[Exercise]:
Could you transcribe the material below exactly, without leaving out a single line?

[Data to process]:
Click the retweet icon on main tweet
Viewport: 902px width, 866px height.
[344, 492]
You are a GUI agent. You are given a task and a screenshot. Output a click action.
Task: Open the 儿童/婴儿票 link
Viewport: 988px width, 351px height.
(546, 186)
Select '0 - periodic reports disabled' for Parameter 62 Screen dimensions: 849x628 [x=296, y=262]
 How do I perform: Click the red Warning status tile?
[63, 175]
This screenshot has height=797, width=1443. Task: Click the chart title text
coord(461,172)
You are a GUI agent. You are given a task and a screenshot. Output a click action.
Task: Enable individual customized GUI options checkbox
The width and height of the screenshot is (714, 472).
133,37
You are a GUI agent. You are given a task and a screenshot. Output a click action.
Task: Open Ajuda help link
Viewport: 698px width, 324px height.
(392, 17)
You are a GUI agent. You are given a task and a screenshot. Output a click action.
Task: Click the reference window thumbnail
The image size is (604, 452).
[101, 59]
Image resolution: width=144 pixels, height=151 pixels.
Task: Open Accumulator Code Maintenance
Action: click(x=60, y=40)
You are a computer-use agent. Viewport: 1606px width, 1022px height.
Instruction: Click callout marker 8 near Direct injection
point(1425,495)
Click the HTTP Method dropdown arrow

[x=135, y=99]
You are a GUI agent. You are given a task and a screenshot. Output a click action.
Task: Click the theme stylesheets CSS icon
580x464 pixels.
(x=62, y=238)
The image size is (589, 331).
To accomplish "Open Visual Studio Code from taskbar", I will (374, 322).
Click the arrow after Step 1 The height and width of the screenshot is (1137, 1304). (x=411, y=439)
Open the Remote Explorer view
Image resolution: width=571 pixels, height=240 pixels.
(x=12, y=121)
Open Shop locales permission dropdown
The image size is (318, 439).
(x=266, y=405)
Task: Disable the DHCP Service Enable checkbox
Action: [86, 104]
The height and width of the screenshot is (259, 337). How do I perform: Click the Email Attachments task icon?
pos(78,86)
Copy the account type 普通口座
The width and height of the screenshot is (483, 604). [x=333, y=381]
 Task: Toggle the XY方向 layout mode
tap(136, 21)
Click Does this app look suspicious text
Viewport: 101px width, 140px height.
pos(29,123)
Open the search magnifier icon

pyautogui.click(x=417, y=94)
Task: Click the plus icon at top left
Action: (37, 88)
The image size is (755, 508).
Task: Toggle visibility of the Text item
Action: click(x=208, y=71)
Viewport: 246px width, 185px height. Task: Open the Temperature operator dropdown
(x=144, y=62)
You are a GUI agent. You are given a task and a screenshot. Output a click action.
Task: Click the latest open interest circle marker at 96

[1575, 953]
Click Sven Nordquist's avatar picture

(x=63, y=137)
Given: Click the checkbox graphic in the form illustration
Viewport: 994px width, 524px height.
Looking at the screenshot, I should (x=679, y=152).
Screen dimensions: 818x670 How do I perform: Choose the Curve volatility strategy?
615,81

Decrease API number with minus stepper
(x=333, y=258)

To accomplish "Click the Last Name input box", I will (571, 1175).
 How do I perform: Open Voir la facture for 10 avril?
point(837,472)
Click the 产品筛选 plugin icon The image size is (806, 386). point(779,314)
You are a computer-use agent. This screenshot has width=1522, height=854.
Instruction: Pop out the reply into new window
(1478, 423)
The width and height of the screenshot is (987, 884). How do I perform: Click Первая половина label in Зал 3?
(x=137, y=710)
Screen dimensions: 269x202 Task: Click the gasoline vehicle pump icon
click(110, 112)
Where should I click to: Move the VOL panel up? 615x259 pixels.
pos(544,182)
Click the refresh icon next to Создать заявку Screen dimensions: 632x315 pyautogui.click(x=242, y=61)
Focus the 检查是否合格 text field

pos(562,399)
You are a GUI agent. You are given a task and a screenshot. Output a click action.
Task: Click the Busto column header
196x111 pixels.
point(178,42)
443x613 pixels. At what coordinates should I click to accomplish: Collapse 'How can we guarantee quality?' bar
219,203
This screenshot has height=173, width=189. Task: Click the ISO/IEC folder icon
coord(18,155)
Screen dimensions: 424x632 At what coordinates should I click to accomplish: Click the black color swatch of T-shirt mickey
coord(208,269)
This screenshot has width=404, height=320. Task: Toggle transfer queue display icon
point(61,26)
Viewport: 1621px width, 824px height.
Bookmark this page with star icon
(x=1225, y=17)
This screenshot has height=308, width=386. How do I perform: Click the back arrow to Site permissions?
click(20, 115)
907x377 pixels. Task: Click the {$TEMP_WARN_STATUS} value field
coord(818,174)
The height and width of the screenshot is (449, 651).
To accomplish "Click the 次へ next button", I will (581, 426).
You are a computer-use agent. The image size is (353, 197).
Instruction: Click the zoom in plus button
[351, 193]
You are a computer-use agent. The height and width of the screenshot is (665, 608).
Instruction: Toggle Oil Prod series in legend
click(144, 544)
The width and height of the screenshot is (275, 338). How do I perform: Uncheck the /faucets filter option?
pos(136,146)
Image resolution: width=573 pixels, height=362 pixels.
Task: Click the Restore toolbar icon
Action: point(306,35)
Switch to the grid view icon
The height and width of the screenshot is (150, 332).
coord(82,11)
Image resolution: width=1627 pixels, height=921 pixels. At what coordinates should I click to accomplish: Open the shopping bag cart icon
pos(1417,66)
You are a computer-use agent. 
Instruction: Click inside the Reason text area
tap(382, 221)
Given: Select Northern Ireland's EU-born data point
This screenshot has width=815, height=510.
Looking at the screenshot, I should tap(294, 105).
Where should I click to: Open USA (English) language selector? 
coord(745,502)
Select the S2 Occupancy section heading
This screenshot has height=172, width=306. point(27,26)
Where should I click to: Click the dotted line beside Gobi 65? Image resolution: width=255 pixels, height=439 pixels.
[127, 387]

[Reply to the exercise]:
Click the retweet icon on main tweet
Viewport: 902px width, 866px height.
[344, 492]
You are a GUI agent. You are given a task and a screenshot. Output a click action.
Task: Open the 儿童/婴儿票 link
Viewport: 988px width, 351px height.
(546, 186)
Select '0 - periodic reports disabled' for Parameter 62 Screen dimensions: 849x628 [x=296, y=262]
 How do I perform: Click the red Warning status tile?
[63, 175]
This screenshot has height=797, width=1443. Task: Click the chart title text
coord(461,172)
You are a GUI agent. You are given a task and a screenshot. Output a click action.
Task: Enable individual customized GUI options checkbox
The width and height of the screenshot is (714, 472).
133,37
You are a GUI agent. You are given a task and a screenshot. Output a click action.
Task: Open Ajuda help link
Viewport: 698px width, 324px height.
(392, 17)
You are a GUI agent. You are given a task and a screenshot. Output a click action.
Task: Click the reference window thumbnail
The image size is (604, 452).
[101, 59]
Image resolution: width=144 pixels, height=151 pixels.
Task: Open Accumulator Code Maintenance
Action: click(x=60, y=40)
You are a computer-use agent. Viewport: 1606px width, 1022px height.
Instruction: Click callout marker 8 near Direct injection
point(1425,495)
Click the HTTP Method dropdown arrow

[x=135, y=99]
You are a GUI agent. You are given a task and a screenshot. Output a click action.
Task: Click the theme stylesheets CSS icon
580x464 pixels.
(x=62, y=238)
The image size is (589, 331).
To accomplish "Open Visual Studio Code from taskbar", I will (374, 322).
Click the arrow after Step 1 The height and width of the screenshot is (1137, 1304). (x=411, y=439)
Open the Remote Explorer view
Image resolution: width=571 pixels, height=240 pixels.
(x=12, y=121)
Open Shop locales permission dropdown
The image size is (318, 439).
(x=266, y=405)
Task: Disable the DHCP Service Enable checkbox
Action: [86, 104]
The height and width of the screenshot is (259, 337). How do I perform: Click the Email Attachments task icon?
pos(78,86)
Copy the account type 普通口座
The width and height of the screenshot is (483, 604). [x=333, y=381]
 Task: Toggle the XY方向 layout mode
tap(136, 21)
Click Does this app look suspicious text
Viewport: 101px width, 140px height.
pos(29,123)
Open the search magnifier icon

pyautogui.click(x=417, y=94)
Task: Click the plus icon at top left
Action: (37, 88)
The image size is (755, 508).
Task: Toggle visibility of the Text item
Action: click(x=208, y=71)
Viewport: 246px width, 185px height. Task: Open the Temperature operator dropdown
(x=144, y=62)
You are a GUI agent. You are given a task and a screenshot. Output a click action.
Task: Click the latest open interest circle marker at 96

[1575, 953]
Click Sven Nordquist's avatar picture

(x=63, y=137)
Given: Click the checkbox graphic in the form illustration
Viewport: 994px width, 524px height.
Looking at the screenshot, I should (x=679, y=152).
Screen dimensions: 818x670 How do I perform: Choose the Curve volatility strategy?
615,81

Decrease API number with minus stepper
(x=333, y=258)

To accomplish "Click the Last Name input box", I will (571, 1175).
 How do I perform: Open Voir la facture for 10 avril?
point(837,472)
Click the 产品筛选 plugin icon The image size is (806, 386). point(779,314)
You are a computer-use agent. This screenshot has width=1522, height=854.
Instruction: Pop out the reply into new window
(1478, 423)
The width and height of the screenshot is (987, 884). How do I perform: Click Первая половина label in Зал 3?
(x=137, y=710)
Screen dimensions: 269x202 Task: Click the gasoline vehicle pump icon
click(110, 112)
Where should I click to: Move the VOL panel up? 615x259 pixels.
pos(544,182)
Click the refresh icon next to Создать заявку Screen dimensions: 632x315 pyautogui.click(x=242, y=61)
Focus the 检查是否合格 text field

pos(562,399)
You are a GUI agent. You are given a task and a screenshot. Output a click action.
Task: Click the Busto column header
196x111 pixels.
point(178,42)
443x613 pixels. At what coordinates should I click to accomplish: Collapse 'How can we guarantee quality?' bar
219,203
This screenshot has height=173, width=189. Task: Click the ISO/IEC folder icon
coord(18,155)
Screen dimensions: 424x632 At what coordinates should I click to accomplish: Click the black color swatch of T-shirt mickey
coord(208,269)
This screenshot has width=404, height=320. Task: Toggle transfer queue display icon
point(61,26)
Viewport: 1621px width, 824px height.
Bookmark this page with star icon
(x=1225, y=17)
This screenshot has height=308, width=386. How do I perform: Click the back arrow to Site permissions?
click(20, 115)
907x377 pixels. Task: Click the {$TEMP_WARN_STATUS} value field
coord(818,174)
The height and width of the screenshot is (449, 651).
To accomplish "Click the 次へ next button", I will (581, 426).
You are a computer-use agent. The image size is (353, 197).
Instruction: Click the zoom in plus button
[351, 193]
You are a computer-use agent. The height and width of the screenshot is (665, 608).
Instruction: Toggle Oil Prod series in legend
click(144, 544)
The width and height of the screenshot is (275, 338). How do I perform: Uncheck the /faucets filter option?
pos(136,146)
Image resolution: width=573 pixels, height=362 pixels.
Task: Click the Restore toolbar icon
Action: point(306,35)
Switch to the grid view icon
The height and width of the screenshot is (150, 332).
coord(82,11)
Image resolution: width=1627 pixels, height=921 pixels. At what coordinates should I click to accomplish: Open the shopping bag cart icon
pos(1417,66)
You are a computer-use agent. 
Instruction: Click inside the Reason text area
tap(382, 221)
Given: Select Northern Ireland's EU-born data point
This screenshot has width=815, height=510.
Looking at the screenshot, I should tap(294, 105).
Where should I click to: Open USA (English) language selector? 
coord(745,502)
Select the S2 Occupancy section heading
This screenshot has height=172, width=306. point(27,26)
Where should I click to: Click the dotted line beside Gobi 65? Image resolution: width=255 pixels, height=439 pixels.
[127, 387]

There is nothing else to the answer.